I think 6w5s are interested in intellectual pursuits as well, but more for security reasons. Finding out how something works may make them feel more secure in this world. I also think they are more social, and introspective making it easier for them to relate to others. I think a 6w5 would probably stick with more conventional methods to obtain their knowledge vs a 5w6 who wouldn't care as much about the rules to find what they are seeking. I also think 6w5s like to study people, to know how they tick. They may look for a person's weakness in order to feel a bit more secure. This is why I mentioned their biting sarcasm before. If hurt, they will hit you where it hurts. I think a 5w6 may just ignore you if they were hurt or think you were an idiot. Not sure if they'd call you out but if really angry...probably. 6w5s can also be pretty argumentative, not because they are necessarily right...more to play devil's advocate. They really want to feel someone out before they give their trust. They are naturally more suspicious of motives in others. There is lots of testing done by a type 6, they can be fearful so testing may be a way to see if the person they admire/trust is really legit. They may also seek to gather info to protect the underdog, while I wouldn't think a 5w6 would feel that need.

I think a 5w6 would be more of an original thinker than a 6w5, while the fear is there in a 5w6, it doesn't get in the way as much in finding their truth. It may even motivate them that their wisdom is not conventional (or that may be more 5w4).


----------



## bedroom (Mar 31, 2012)

lightwing said:


> I'm no expert either. Based on what you've shared however; you seem to relate to 6 mostly while under some sort of stress. That leads me to believe you're naturally a 5 with a 6 wing (and the way you write and tell about your interactions with others, seem to indicate this to me as well). It's likely it's the 6 that's causing you to doubt your 5-ness.
> 
> The calculated risks seems more 5 to me as well. I would concur with @[Chest and your original conclusion of 5w6.
> 
> When you have fears about something, is your tendency to move forward cautiously (what you've shared seems to indicate, yes), or do you normally retract in favor of being safer? Move forward is 5w6, safety is 6w5.

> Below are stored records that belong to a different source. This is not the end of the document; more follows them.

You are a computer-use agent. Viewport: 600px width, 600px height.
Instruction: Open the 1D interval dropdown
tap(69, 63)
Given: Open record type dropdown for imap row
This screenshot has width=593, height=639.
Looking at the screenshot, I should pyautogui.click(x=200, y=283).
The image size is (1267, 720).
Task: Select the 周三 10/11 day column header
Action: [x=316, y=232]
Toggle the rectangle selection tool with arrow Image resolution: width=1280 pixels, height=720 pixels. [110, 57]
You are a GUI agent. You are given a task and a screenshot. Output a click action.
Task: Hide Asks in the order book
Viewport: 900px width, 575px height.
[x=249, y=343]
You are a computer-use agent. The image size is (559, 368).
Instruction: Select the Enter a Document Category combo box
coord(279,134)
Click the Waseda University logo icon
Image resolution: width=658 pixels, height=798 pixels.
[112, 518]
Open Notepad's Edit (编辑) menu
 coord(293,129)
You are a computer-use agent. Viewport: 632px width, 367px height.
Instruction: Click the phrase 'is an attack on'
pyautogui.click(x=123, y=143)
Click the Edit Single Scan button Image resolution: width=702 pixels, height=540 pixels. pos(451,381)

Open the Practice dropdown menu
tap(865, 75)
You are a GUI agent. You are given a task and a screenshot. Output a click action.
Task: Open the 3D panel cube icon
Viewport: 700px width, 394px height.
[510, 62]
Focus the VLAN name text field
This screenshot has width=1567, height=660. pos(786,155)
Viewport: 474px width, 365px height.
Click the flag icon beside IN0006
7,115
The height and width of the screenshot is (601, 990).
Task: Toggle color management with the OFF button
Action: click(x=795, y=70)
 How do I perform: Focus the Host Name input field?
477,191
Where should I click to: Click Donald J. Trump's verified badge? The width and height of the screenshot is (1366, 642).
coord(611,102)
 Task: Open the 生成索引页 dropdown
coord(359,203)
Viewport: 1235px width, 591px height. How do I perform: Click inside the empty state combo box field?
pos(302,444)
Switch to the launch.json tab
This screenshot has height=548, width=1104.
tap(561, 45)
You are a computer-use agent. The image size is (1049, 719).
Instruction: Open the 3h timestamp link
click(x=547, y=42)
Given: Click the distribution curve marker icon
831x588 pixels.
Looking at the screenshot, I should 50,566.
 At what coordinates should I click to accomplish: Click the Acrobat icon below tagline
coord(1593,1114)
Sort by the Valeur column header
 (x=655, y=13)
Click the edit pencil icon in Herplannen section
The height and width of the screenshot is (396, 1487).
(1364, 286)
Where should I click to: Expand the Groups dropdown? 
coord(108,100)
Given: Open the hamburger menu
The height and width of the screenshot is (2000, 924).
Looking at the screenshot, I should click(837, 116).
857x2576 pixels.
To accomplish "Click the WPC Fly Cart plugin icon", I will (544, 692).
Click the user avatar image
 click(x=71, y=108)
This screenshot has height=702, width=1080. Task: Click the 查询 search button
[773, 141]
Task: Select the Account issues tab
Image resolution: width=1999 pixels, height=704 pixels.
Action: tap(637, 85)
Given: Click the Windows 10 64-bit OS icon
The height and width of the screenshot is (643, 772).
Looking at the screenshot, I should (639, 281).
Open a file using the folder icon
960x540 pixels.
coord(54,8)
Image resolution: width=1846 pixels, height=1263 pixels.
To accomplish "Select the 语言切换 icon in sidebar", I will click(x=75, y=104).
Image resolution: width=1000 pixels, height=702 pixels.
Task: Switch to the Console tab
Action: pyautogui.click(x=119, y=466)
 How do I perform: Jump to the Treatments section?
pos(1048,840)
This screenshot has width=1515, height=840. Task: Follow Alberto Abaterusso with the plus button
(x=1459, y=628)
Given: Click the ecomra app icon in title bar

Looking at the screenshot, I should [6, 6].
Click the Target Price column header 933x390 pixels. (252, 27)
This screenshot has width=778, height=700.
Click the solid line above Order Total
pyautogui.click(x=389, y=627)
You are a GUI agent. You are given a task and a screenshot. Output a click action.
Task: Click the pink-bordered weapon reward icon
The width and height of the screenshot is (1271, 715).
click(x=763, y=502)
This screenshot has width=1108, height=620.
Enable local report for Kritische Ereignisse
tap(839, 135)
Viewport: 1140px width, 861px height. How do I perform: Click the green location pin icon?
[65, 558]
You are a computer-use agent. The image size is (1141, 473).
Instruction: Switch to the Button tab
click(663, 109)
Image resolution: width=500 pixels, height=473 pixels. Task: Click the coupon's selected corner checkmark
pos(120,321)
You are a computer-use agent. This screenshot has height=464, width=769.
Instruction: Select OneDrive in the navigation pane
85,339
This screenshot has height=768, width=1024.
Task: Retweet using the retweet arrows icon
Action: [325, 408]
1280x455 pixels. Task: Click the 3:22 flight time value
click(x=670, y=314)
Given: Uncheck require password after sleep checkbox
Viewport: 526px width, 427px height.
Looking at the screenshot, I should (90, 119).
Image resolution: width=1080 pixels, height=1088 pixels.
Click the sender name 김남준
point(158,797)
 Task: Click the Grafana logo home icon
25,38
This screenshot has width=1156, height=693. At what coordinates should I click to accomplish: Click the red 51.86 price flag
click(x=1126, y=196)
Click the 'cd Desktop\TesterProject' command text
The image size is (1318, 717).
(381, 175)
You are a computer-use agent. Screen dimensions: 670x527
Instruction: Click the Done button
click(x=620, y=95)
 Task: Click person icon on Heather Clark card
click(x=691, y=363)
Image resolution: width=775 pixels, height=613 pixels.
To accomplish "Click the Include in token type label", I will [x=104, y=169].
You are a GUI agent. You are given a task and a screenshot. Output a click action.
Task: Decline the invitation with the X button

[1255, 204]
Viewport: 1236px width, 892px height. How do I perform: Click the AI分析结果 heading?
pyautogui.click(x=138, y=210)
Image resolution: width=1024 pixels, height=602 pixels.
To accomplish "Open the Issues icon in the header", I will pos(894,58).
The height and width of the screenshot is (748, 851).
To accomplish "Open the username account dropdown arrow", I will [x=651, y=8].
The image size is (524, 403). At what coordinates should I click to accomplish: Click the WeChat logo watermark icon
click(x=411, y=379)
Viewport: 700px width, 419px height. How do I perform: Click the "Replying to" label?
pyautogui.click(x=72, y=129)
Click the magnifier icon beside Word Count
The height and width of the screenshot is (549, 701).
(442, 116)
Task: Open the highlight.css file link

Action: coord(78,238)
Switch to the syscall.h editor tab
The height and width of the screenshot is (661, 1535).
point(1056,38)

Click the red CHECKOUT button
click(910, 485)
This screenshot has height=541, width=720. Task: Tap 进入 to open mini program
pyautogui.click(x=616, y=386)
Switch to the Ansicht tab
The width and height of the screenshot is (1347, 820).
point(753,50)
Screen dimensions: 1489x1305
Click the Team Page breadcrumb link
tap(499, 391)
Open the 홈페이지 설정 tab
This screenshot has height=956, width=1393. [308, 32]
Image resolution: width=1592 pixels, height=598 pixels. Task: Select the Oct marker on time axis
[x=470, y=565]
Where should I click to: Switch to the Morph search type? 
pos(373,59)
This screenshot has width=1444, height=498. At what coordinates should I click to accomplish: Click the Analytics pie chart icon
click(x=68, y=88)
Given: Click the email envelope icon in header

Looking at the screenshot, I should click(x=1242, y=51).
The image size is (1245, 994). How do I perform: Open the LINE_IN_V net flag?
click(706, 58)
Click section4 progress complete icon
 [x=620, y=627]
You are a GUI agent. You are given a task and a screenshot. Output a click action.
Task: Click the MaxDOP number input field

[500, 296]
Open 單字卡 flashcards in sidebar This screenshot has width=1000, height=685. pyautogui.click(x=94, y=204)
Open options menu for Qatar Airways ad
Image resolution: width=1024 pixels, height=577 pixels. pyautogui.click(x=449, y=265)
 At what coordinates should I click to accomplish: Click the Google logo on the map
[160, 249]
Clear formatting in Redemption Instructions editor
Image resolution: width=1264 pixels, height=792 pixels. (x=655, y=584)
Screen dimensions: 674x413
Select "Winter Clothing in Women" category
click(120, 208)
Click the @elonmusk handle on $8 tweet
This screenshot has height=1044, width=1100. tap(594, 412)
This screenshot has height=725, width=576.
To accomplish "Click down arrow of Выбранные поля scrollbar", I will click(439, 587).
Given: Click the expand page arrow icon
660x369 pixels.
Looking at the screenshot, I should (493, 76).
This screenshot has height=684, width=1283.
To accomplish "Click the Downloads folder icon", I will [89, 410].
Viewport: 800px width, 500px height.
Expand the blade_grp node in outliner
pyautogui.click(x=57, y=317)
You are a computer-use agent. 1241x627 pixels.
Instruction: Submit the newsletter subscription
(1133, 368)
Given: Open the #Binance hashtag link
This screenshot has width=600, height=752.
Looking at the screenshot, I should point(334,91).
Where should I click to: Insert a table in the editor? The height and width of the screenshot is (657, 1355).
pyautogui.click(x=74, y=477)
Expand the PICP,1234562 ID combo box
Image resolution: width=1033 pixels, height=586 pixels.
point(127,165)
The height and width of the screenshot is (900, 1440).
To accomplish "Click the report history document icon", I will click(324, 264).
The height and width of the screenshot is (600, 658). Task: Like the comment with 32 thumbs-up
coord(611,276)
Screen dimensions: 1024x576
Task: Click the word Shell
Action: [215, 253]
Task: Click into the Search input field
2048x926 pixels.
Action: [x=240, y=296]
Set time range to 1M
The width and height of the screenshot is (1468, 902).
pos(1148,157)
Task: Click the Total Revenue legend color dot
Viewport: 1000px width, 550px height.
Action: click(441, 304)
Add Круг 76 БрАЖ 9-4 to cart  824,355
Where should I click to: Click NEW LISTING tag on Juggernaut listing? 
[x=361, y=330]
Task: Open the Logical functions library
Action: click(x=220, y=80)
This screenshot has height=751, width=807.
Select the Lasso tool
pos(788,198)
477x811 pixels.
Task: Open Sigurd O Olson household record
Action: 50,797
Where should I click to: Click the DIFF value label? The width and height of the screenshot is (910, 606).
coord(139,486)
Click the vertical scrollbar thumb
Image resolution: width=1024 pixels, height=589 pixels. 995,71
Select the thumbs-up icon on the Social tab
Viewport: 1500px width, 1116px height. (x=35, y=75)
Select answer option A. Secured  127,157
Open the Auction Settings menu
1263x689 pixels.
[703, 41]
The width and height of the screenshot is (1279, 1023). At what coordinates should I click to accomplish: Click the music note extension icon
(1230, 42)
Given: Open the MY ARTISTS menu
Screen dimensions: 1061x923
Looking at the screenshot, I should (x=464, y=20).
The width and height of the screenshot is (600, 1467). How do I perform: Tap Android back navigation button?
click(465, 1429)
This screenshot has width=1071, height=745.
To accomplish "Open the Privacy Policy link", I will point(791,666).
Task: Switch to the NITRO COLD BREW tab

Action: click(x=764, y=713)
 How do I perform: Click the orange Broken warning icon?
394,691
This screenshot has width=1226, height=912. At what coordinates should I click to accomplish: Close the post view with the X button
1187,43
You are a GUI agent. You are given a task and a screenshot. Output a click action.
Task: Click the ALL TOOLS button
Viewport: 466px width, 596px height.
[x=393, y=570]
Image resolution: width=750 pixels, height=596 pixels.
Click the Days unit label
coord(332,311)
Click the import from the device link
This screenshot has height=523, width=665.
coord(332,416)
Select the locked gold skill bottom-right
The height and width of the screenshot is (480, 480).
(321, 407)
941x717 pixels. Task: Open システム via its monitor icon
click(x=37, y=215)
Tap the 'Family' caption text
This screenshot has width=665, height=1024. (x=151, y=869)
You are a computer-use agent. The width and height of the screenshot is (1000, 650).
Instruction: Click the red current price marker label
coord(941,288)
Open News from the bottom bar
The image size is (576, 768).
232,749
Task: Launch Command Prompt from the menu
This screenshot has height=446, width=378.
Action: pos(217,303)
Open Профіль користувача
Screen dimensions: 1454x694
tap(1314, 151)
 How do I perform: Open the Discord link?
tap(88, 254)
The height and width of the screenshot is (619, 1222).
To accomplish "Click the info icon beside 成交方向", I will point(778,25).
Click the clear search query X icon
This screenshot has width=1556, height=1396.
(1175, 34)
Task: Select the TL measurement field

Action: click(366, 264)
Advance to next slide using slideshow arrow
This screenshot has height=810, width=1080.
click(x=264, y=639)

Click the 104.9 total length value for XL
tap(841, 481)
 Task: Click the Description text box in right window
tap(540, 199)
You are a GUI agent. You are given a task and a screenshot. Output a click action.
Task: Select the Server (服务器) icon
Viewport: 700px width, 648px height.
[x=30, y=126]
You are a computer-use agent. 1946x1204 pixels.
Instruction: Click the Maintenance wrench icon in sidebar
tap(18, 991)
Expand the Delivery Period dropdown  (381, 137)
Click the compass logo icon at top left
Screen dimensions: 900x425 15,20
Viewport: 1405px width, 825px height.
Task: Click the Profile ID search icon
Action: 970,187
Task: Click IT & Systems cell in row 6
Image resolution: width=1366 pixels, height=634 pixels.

If it's the unknown, I would move forward with caution. If its fear (networking, public speaking) I would retreat.


----------



## lightwing (Feb 17, 2013)

bedroom said:


> If it's the unknown, I would move forward with caution. If its fear (networking, public speaking) I would retreat.


I still think you're 5w6. Seems like you're just giving in to the negative aspects of your 6 wing, when the default behavior is to investigate.

This is my opinion. Like I said before, I'm no expert, so I could be wrong.


----------



## bedroom (Mar 31, 2012)

MelanieM said:


> I can try my best, I am more familiar with type 6's and used to type myself as a 6w5, although I think 6w7 works.
> 
> Type 5w6 would seem to be less introspective than a 6w5, they would be more focused on their surroundings and *figuring out how things work for knowledge sake*. I think they are also less worried about relationships and probably would have a much harder time dealing with their feelings so they ignore them and pursue whatever intellectual endeavor they are into at the moment. They are probably much more detail-oriented and technical. I would think they may have an easier time as a 5w6 instead as a 5w4. I think 5's may fear being wrong vs *6's fear of not fitting in *or being alone without support. If a 5 feels like they are failing at whatever cerebral pursuit they are doing they may feel as if there is no point in their existence, or useless. 5w6 would think much independently than a 6w5. Less likely to follow conventional thought.
> 
> ...


I've highlighted parts which I think I can relate. The thing is I want to fit in socially but would prefer to be alone most of the time. I seek knowledge for security and for knowledge sake...maybe more for security? And also to show that I'm the expert of the topic. I'm generally quite warm to people ( I have many cliques of friends) although I dont trust people easily unless the trust is gained (frankly, very few people are able to reach that level). 

I've always see 5s as an independent and closed up, emotionless person. And I do feel that way...my friends described me as underwhelm, hard to get excited about things, emotionless, calm. But at times when I'm insecure, I feel so overwhelmed with emotions (possessiveness & jealousy) that I don't feel like a 5 at all..not often, but it happens. 5s seems like they need little to no attention from their partner but I seem to want more.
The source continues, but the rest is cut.